Ausgerechnet an ihrem Heimturnier klebte den D2-Junioren des FC Buchs das Pech an den Sohlen. Trotz grosser Bemühungen und nimmermüder Motivation gelang kein einziger Sieg.

Bild: Robert Kucera

Das Raiffeisen Juniorenhallenturnier, das letztes und nächstes Wochenende im BZB Buchs zum 29. Mal stattfindet, ist für die Spieler des gastgebenden Vereins kein Turnier wie jedes andere. «Es ist immer was spezielles», sagt Nicolas Wicki-Torres. «Viele Verwandte sind da und schauen zu», ergänzt Yoshua Tapia Lopez. Sie beide sind im D-Junioren-Alter und nahmen für Buchs c am ersten von zwei Junioren-D2-Turniern teil. Vor Heimpublikum ihren Club zu repräsentieren ist für das Duo eine coole Sache.
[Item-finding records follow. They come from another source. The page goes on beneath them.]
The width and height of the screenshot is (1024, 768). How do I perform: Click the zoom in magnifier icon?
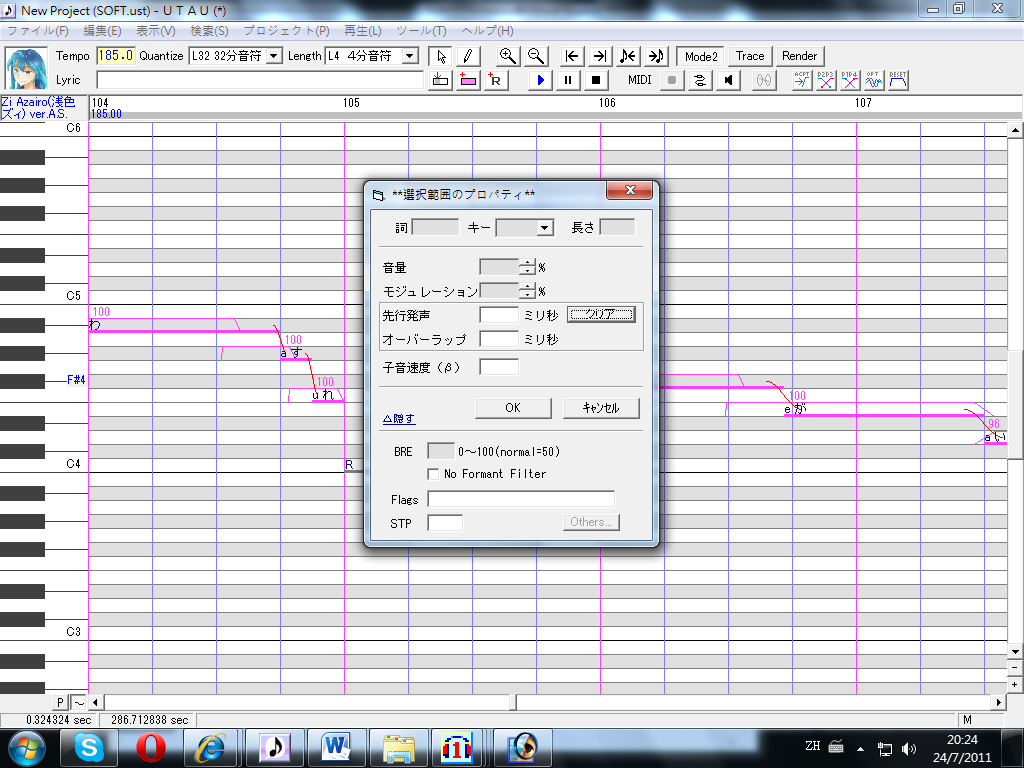507,56
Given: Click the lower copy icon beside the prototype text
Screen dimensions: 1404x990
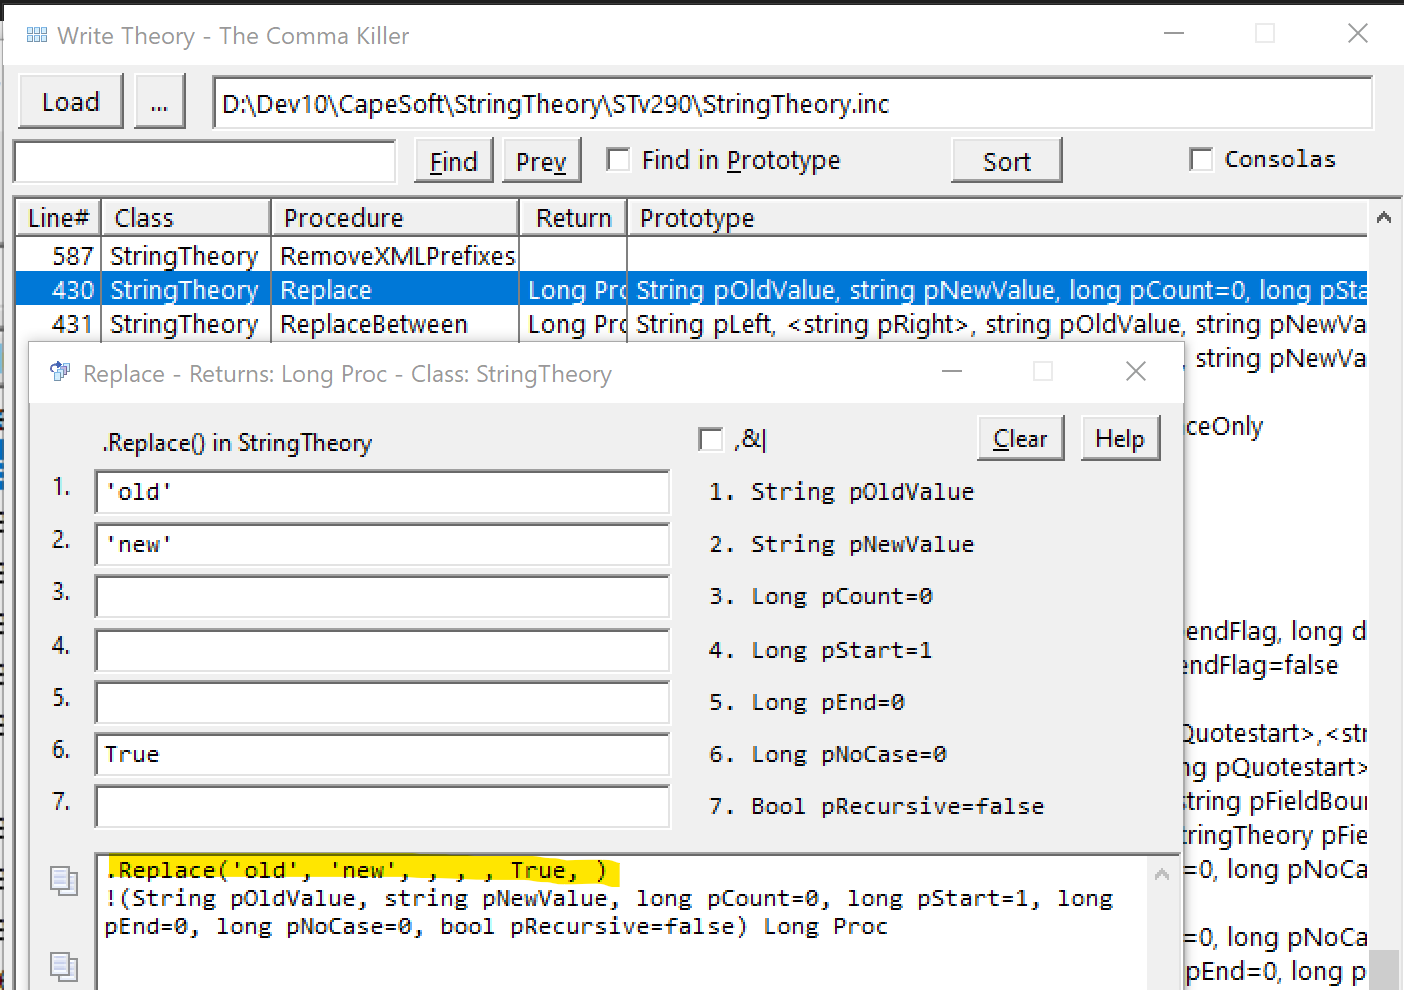Looking at the screenshot, I should (x=64, y=966).
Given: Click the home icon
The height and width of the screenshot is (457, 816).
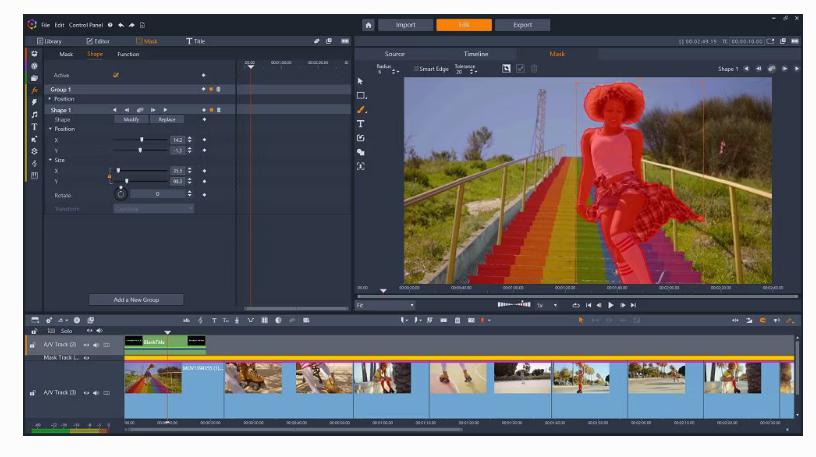Looking at the screenshot, I should tap(368, 24).
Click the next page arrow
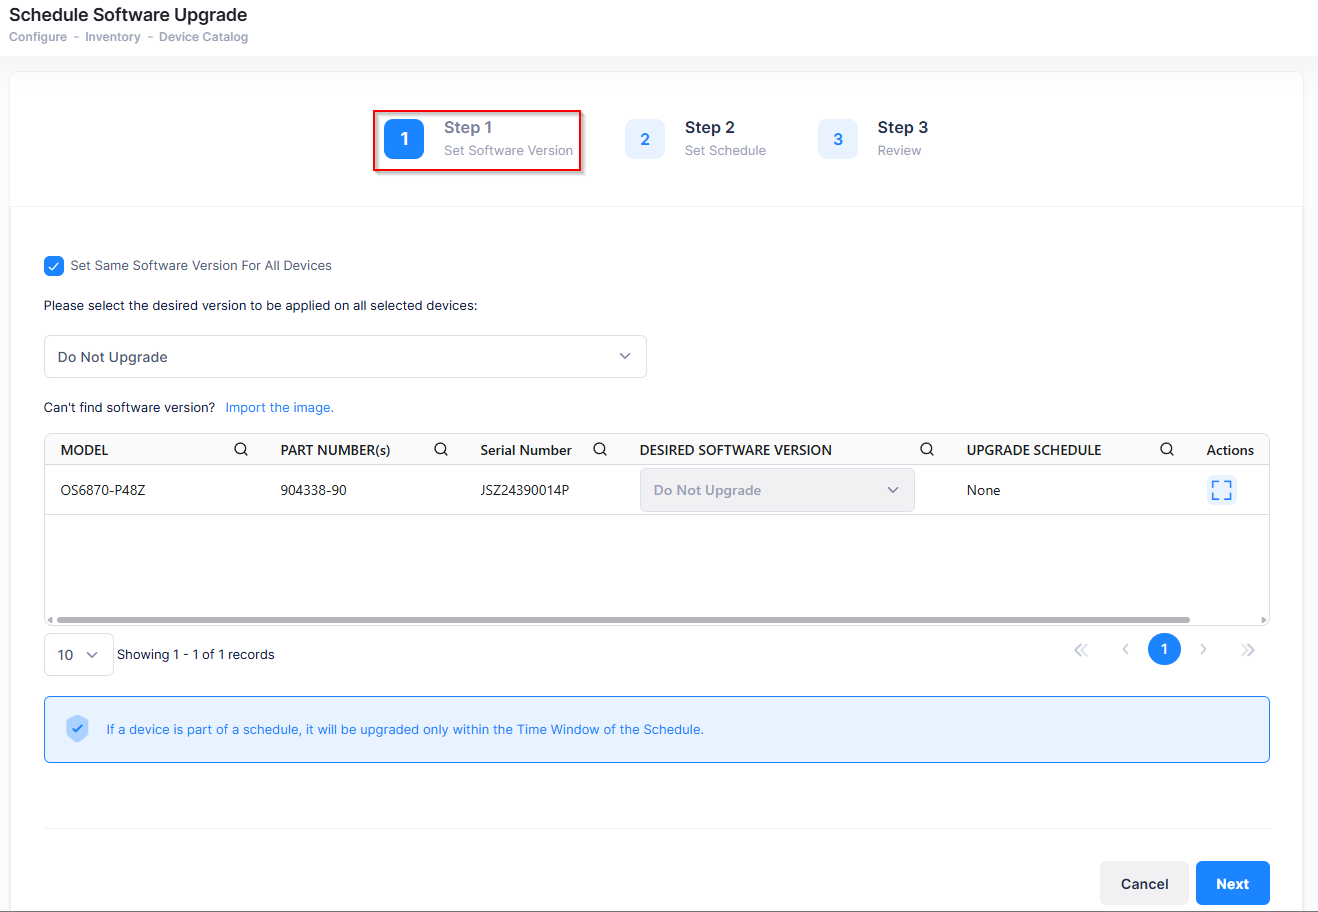This screenshot has height=912, width=1318. click(1203, 650)
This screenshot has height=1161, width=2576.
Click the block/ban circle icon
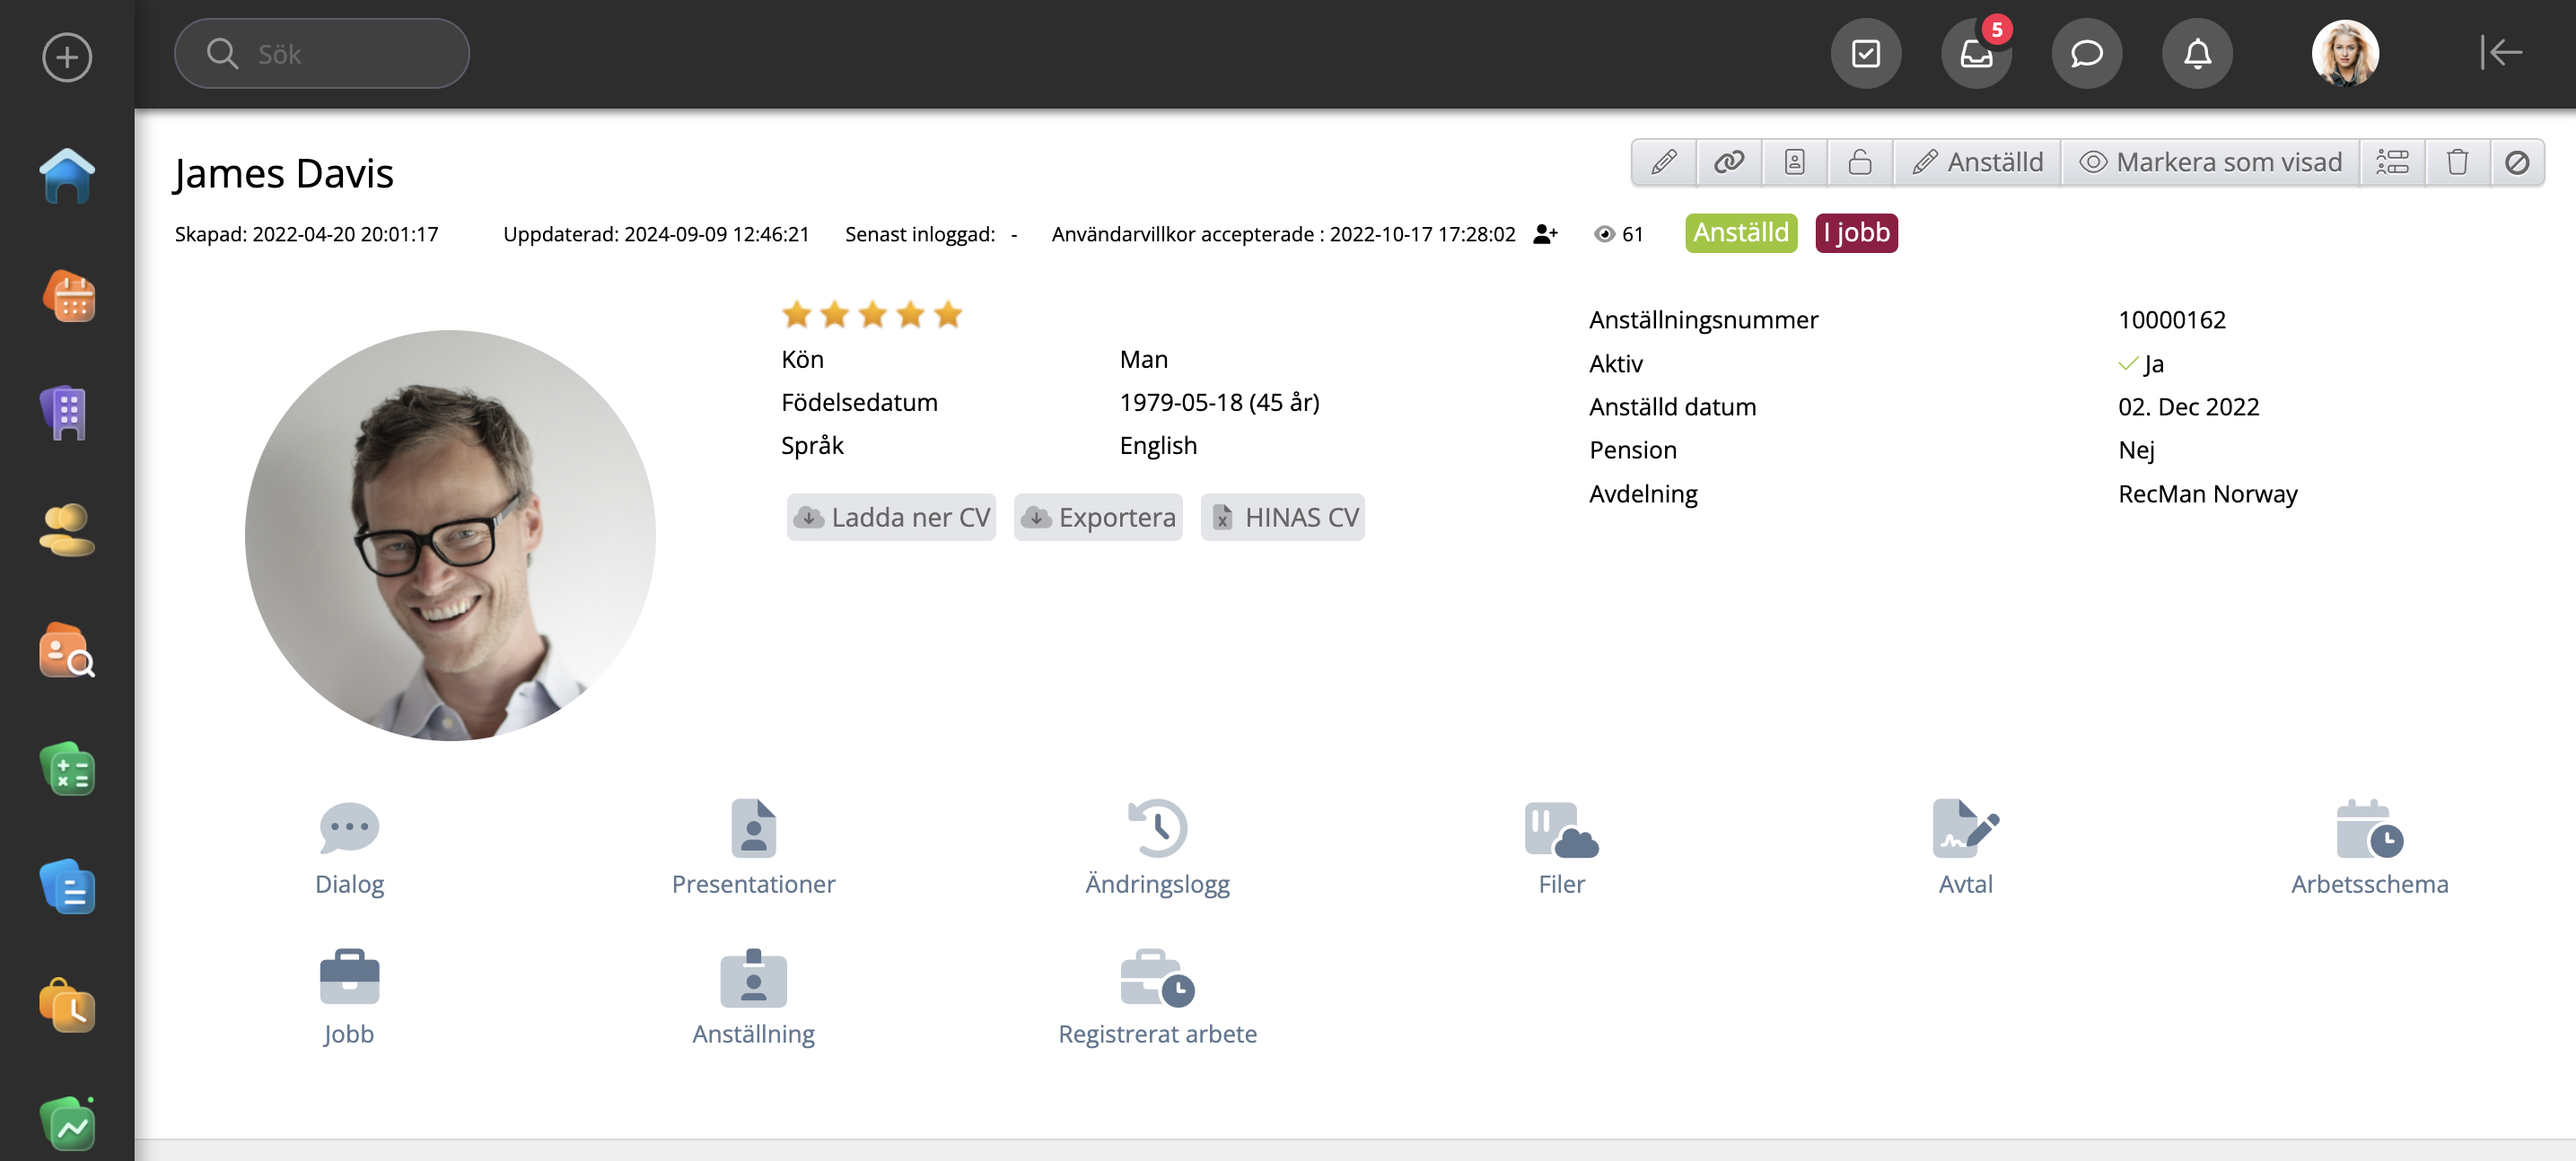coord(2516,162)
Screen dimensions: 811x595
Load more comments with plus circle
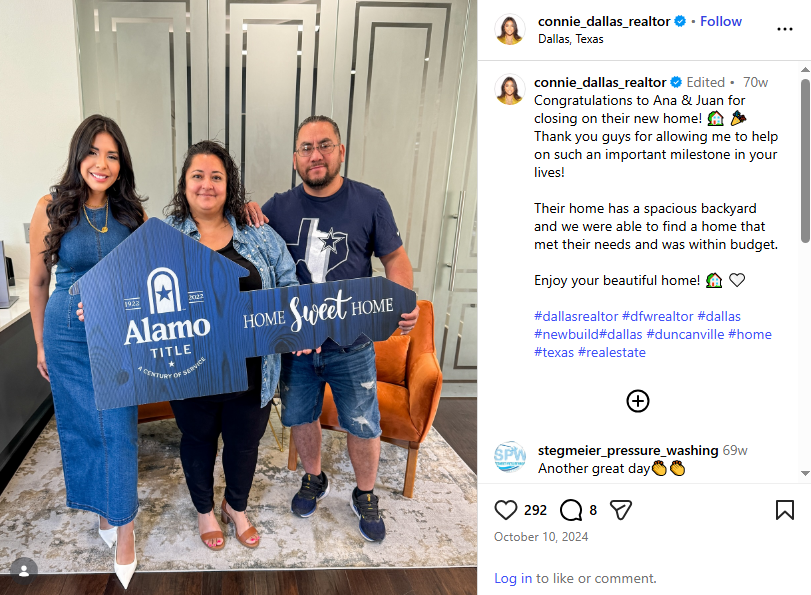coord(638,401)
Die Schlussrangierung ist an heimischer Wirkungsstätte von höherer Bedeutung als anderswo. «Am Heimturnier will man natürlich gewinnen», erklärt Wicki-Torres und lässt in der Folge mit einem Schulterzucken erahnen, dass es nicht nach Plan lief. «Es ist dumm gelaufen», zeigt sich Lopez enttäuscht. Die Buchser wurden mit einem Punkt aus sechs Spielen Letzte.

Im Vordergrund: Spass und Club würdig repräsentieren

Am frühen Sonntagmorgen war die Gemütslage der Mannschaft erheblich besser. Die Vorfreude aufs Heimturnier war bei der Besammlung in der Garderobe gross. Trainer Patrick Kästli erklärte zügig den Ablauf und die Regeln des Turniers, ehe er das Ziel formulierte und auf was er Wert lege. «Wir wollen so weit wie möglich kommen. Aber hauptsächlich wollen wir viel Spass haben und unseren Verein gut repräsentieren.» Auf dem Feld soll gelaufen, gekämpft sowie mittels Zwei-Kontakt-Spiel gut gespielt werden.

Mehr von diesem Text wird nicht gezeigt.